We reviewed the whistle blowing policy and staff told us where this was located.
Workforce equality, diversity and inclusion
We did not look at Workforce equality, diversity and inclusion during this assessment. The score for this quality statement is based on the previous rating for Well-led.
Governance, management and sustainability
Staff were not always competently trained, and the provider did not take appropriate action when staff had not completed their training. This meant the provider failed to monitor staff training and ensure all staff were competent to carry out their duties safely. This placed people at risk of harm. The provider responded to all feedback and implemented new systems to improve the overall governance. We will review the success of these new systems in our next inspection.

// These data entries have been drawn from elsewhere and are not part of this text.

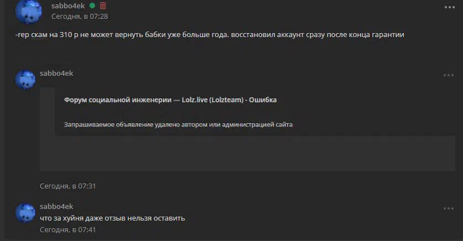Click the dotted-underlined word 'скам'

coord(39,35)
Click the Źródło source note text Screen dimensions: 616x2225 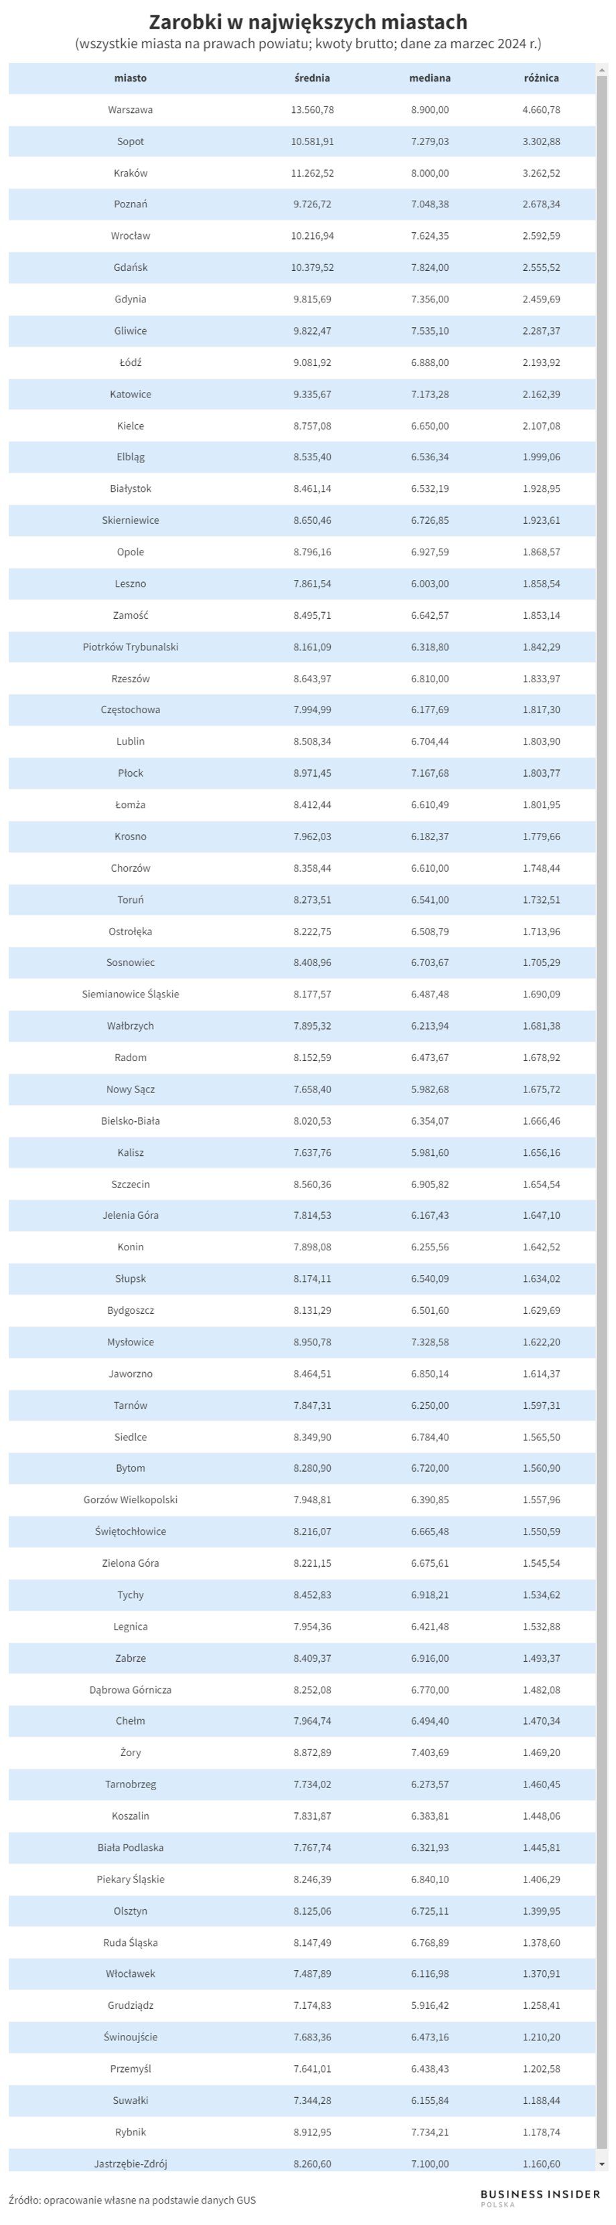(132, 2200)
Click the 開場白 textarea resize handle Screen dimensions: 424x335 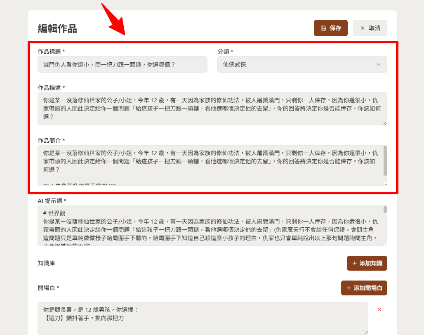pos(366,333)
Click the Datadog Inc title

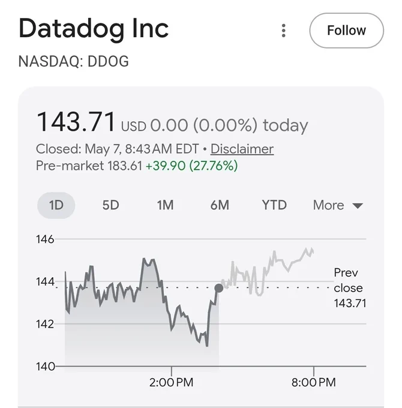(x=94, y=29)
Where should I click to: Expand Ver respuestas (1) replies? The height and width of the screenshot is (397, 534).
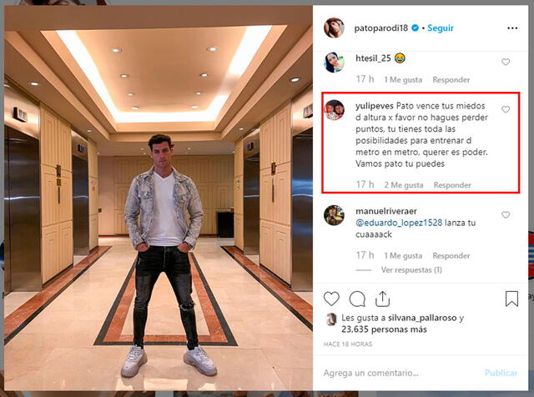click(x=411, y=270)
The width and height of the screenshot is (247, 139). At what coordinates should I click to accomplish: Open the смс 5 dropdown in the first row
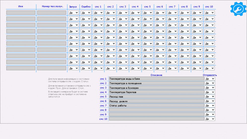click(148, 13)

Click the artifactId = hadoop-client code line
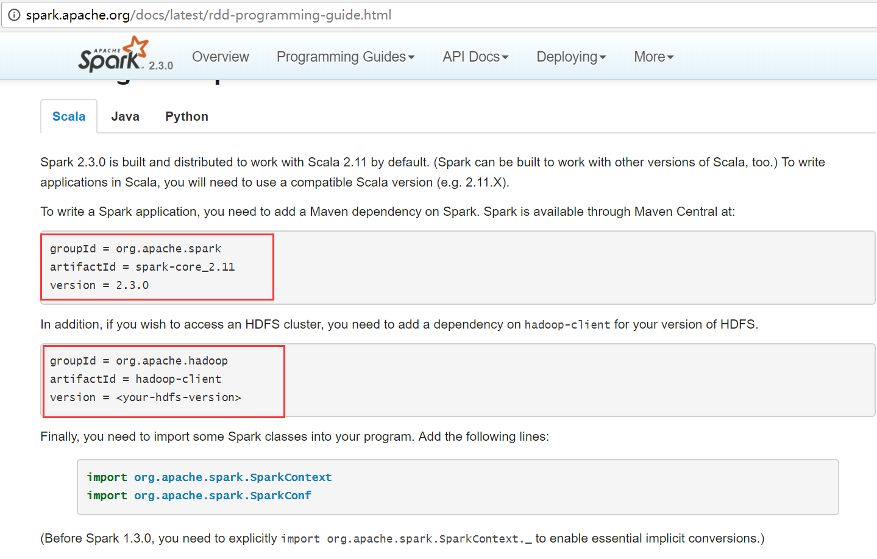(x=135, y=379)
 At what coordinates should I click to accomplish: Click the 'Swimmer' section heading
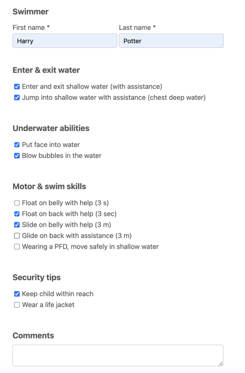[x=31, y=12]
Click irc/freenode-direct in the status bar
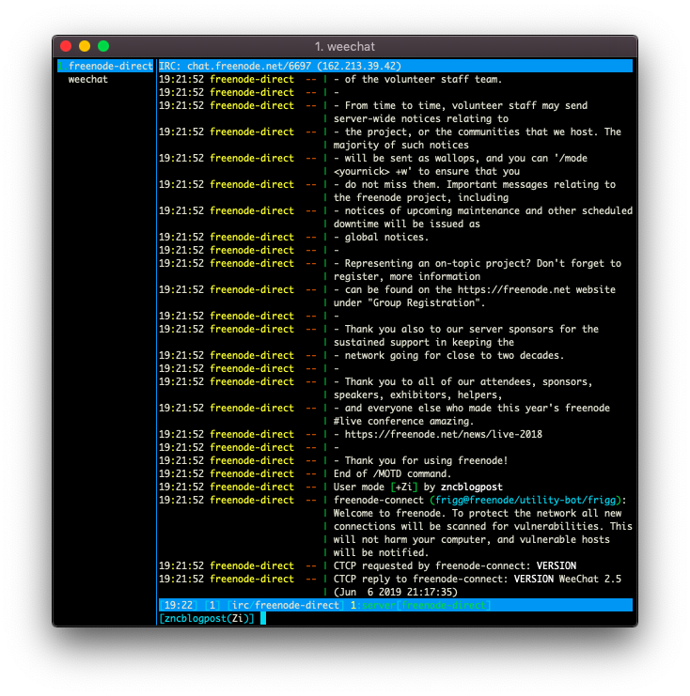This screenshot has width=690, height=696. [x=286, y=606]
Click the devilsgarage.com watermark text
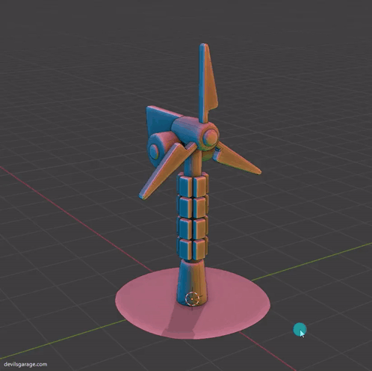 pyautogui.click(x=25, y=364)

The provider failed to ensure effective governance systems when monitoring risks to people and lessons had not been learnt following the previous inspection. During the last inspection (21 October 2022) the provider failed to ensure medicine audits were robust and they failed to ensure systems were in place to swiftly identify concerns and support staff in a timely way. This contributed to a breach in Regulation 17 (Good Governance). In response to this breach the provider completed an action plan to show how they intended to become compliant with the law. The provider failed to fully implement this action plan. This was a continued breach of Regulation 17. Governance systems were not effective when monitoring people’s health needs, such as people’s bowel movements and weights. Whilst no one was harmed the provider could not evidence actions taken when people’s health needs fluctuated. Governance systems were not effective when analysing incidents involving distressed behaviour. This meant the provider could not be assured incidents involving distressed behaviours were being managed safely and appropriate action taken, this put people at increased risk of harm. Records relating to initial assessments were not always retained. This meant the provider could not be assured all aspects of the person’s history and behaviours were assessed to ensure they were suitable to move into the home. Therefore, the provider failed to ensure people were appropriately placed. Medicine audits were taking place. However, audits did not include safe storage of medicines. Should a person require their medicines refrigerated, the provider failed to ensure this was safely monitored. We found no evidence people had been harmed. However, systems were either not in place or robust enough to demonstrate effective governance. This was a breach of Regulation 17 (good governance) of the Health and Social Care Act 2008 (Regulated Activities) Regulations 2014.
Partnerships and communities
We did not look at Partnerships and communities during this assessment. The score for this quality statement is based on the previous rating for Well-led.
Learning, improvement and innovation
We did not look at Learning, improvement and innovation during this assessment. The score for this quality statement is based on the previous rating for Well-led.